> Recorded data:
☆ ☆ ☆ ☆

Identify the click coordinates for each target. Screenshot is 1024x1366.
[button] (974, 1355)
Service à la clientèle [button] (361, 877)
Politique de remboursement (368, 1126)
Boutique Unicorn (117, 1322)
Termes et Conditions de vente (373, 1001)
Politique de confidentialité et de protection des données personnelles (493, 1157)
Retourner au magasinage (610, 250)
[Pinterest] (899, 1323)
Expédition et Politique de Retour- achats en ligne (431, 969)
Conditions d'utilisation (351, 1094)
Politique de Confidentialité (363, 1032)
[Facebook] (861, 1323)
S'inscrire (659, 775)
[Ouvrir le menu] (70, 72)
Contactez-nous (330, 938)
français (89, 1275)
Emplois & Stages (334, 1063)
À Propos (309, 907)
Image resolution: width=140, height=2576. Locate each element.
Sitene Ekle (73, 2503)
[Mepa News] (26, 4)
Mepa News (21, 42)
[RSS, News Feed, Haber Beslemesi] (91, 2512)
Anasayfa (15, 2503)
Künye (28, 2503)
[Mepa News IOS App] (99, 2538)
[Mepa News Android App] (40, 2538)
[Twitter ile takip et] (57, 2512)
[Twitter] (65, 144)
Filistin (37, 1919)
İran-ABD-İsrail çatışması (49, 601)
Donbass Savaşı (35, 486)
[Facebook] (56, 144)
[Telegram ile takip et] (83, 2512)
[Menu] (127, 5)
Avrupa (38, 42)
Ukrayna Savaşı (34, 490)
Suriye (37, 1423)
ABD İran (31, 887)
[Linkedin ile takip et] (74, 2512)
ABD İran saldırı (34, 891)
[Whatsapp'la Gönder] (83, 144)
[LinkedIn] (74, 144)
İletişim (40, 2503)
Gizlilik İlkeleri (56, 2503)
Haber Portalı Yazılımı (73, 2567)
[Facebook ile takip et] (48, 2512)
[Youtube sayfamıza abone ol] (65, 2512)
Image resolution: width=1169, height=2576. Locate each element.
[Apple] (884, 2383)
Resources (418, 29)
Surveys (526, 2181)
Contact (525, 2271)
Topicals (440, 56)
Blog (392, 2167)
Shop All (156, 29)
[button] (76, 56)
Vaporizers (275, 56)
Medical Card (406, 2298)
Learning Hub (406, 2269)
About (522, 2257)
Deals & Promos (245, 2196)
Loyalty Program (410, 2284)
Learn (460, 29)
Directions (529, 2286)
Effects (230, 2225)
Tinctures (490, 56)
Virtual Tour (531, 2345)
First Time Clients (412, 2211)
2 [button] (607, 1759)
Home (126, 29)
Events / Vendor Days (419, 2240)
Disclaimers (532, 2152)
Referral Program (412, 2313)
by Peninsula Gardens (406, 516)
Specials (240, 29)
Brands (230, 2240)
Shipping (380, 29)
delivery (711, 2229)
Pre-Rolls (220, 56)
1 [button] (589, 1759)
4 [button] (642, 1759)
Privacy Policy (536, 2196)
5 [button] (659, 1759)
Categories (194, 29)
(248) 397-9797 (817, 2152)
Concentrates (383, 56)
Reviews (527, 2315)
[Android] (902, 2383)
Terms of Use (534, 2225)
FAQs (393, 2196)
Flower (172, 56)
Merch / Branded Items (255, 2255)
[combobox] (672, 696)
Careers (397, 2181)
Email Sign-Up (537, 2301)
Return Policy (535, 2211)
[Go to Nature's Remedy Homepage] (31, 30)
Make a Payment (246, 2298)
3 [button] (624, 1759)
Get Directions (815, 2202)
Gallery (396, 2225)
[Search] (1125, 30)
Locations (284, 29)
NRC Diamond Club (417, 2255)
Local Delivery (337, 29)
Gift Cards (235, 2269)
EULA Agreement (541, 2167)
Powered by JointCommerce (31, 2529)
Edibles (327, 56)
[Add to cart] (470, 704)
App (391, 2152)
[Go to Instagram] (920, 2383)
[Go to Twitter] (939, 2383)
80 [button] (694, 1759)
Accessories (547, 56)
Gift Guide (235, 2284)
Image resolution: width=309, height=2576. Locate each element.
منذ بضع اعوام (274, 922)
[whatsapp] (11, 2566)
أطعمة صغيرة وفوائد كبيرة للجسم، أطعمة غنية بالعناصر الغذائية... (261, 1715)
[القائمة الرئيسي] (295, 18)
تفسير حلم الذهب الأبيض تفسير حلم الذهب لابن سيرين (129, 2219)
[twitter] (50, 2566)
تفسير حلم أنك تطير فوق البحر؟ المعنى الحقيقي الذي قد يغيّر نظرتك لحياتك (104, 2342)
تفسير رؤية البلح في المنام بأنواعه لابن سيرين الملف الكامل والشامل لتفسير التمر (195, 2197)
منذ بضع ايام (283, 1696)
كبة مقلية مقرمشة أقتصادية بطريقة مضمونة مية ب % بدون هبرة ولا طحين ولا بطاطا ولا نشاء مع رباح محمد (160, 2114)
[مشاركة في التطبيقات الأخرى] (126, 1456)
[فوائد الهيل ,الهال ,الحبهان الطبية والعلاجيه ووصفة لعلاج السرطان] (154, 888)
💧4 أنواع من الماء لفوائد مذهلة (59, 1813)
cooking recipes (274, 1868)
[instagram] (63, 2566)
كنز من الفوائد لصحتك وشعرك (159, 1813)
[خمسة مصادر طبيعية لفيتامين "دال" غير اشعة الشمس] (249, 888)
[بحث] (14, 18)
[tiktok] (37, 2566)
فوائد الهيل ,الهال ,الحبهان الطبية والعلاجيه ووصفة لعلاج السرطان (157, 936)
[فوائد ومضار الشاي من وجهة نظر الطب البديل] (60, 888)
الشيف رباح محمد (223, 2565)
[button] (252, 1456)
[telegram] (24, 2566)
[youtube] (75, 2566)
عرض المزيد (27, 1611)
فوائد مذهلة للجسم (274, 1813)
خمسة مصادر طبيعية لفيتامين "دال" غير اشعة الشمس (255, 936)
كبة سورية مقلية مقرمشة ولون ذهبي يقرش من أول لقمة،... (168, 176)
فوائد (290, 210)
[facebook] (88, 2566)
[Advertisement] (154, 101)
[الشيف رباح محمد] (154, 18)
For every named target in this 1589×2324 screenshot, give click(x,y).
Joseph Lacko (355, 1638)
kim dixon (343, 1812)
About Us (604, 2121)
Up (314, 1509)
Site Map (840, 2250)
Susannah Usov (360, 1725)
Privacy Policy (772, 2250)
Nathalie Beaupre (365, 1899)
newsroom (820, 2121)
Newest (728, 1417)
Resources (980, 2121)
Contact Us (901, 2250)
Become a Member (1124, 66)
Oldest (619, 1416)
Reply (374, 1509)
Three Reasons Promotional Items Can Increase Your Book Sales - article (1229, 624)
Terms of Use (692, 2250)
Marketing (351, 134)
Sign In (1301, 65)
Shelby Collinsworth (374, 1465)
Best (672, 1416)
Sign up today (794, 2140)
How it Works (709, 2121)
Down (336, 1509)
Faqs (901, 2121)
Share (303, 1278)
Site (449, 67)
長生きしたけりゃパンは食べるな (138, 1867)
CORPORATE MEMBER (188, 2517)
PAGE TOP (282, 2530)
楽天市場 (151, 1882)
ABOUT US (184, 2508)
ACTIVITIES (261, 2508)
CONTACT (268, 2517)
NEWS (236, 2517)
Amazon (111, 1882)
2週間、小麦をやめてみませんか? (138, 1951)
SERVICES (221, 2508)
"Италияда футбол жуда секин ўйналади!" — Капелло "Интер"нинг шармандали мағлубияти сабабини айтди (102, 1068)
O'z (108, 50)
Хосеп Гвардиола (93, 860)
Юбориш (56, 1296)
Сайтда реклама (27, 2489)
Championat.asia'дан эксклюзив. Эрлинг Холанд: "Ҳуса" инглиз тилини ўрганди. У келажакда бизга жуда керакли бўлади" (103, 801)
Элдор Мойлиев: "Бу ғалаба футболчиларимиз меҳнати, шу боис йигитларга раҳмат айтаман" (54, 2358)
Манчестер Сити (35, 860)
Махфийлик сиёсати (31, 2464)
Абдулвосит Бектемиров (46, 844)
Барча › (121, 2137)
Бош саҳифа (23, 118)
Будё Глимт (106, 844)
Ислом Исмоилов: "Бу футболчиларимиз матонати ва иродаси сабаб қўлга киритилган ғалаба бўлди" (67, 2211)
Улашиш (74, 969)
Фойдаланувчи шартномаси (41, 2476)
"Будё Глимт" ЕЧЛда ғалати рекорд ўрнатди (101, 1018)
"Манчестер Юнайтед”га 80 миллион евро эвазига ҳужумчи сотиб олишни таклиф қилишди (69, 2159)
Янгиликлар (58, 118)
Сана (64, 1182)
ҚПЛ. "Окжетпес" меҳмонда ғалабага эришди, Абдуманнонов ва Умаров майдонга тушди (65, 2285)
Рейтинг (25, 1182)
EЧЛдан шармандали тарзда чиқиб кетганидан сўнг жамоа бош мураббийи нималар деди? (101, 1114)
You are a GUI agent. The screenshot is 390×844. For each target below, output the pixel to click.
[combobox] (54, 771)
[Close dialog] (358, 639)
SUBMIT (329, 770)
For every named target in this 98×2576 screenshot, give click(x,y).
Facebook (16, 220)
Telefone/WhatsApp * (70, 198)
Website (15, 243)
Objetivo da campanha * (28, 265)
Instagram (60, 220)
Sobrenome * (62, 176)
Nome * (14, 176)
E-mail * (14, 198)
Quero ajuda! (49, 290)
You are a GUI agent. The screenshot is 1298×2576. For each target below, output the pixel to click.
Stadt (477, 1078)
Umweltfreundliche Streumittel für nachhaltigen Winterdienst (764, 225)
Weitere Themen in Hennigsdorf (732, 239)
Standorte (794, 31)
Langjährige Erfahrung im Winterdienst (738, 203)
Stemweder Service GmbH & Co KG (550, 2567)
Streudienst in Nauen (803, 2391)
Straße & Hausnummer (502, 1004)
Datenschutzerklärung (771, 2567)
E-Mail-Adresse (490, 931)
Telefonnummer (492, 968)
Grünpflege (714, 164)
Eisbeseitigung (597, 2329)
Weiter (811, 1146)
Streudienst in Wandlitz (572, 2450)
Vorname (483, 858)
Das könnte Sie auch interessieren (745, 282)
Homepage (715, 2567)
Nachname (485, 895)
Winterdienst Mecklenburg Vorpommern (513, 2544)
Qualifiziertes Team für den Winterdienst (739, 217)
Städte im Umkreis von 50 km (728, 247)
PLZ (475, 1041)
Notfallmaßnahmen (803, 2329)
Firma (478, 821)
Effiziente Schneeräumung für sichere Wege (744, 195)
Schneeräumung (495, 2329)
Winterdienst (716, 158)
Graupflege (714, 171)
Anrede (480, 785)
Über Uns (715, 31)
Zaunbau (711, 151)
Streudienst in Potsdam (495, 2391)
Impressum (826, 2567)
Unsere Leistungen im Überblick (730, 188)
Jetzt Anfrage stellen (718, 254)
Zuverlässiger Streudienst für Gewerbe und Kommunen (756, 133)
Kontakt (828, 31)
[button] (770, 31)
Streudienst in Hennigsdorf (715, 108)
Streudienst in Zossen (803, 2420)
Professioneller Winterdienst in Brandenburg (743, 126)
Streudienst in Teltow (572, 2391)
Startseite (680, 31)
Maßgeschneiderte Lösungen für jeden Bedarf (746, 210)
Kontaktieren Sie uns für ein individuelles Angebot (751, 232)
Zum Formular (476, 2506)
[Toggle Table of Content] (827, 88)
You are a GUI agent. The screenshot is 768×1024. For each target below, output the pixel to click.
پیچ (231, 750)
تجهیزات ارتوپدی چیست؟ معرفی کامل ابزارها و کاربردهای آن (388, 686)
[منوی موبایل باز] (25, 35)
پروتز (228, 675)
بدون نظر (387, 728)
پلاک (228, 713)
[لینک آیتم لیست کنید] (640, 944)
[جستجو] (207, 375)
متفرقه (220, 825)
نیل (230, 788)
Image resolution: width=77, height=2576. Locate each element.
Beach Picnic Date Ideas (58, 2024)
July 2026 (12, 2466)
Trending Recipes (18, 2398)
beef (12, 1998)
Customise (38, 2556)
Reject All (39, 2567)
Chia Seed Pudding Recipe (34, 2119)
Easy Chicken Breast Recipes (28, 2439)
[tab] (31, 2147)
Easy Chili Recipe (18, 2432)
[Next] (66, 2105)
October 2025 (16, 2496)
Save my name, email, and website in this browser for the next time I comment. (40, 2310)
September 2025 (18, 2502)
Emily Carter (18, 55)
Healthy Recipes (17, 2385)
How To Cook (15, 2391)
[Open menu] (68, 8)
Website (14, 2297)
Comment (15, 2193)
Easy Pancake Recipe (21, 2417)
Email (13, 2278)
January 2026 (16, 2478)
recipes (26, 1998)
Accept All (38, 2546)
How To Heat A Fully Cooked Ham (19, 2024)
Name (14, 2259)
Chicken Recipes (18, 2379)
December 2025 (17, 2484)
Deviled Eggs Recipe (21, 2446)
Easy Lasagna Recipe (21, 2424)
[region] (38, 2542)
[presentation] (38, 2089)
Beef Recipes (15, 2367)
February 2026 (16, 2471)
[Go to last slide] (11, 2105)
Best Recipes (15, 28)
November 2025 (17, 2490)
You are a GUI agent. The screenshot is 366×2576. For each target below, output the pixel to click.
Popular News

☆ ☆ ☆ ☆

> WORK TASK: Begin at the line above that has "Save my name, email, and" and stop after the line that has "Deviled Eggs Recipe (21, 2446)", copying each line exactly and adding nothing else.

> EXERCISE RESPONSE:
Save my name, email, and website in this browser for the next time I comment. (40, 2310)
September 2025 (18, 2502)
Emily Carter (18, 55)
Healthy Recipes (17, 2385)
How To Cook (15, 2391)
[Open menu] (68, 8)
Website (14, 2297)
Comment (15, 2193)
Easy Pancake Recipe (21, 2417)
Email (13, 2278)
January 2026 (16, 2478)
recipes (26, 1998)
Accept All (38, 2546)
How To Heat A Fully Cooked Ham (19, 2024)
Name (14, 2259)
Chicken Recipes (18, 2379)
December 2025 (17, 2484)
Deviled Eggs Recipe (21, 2446)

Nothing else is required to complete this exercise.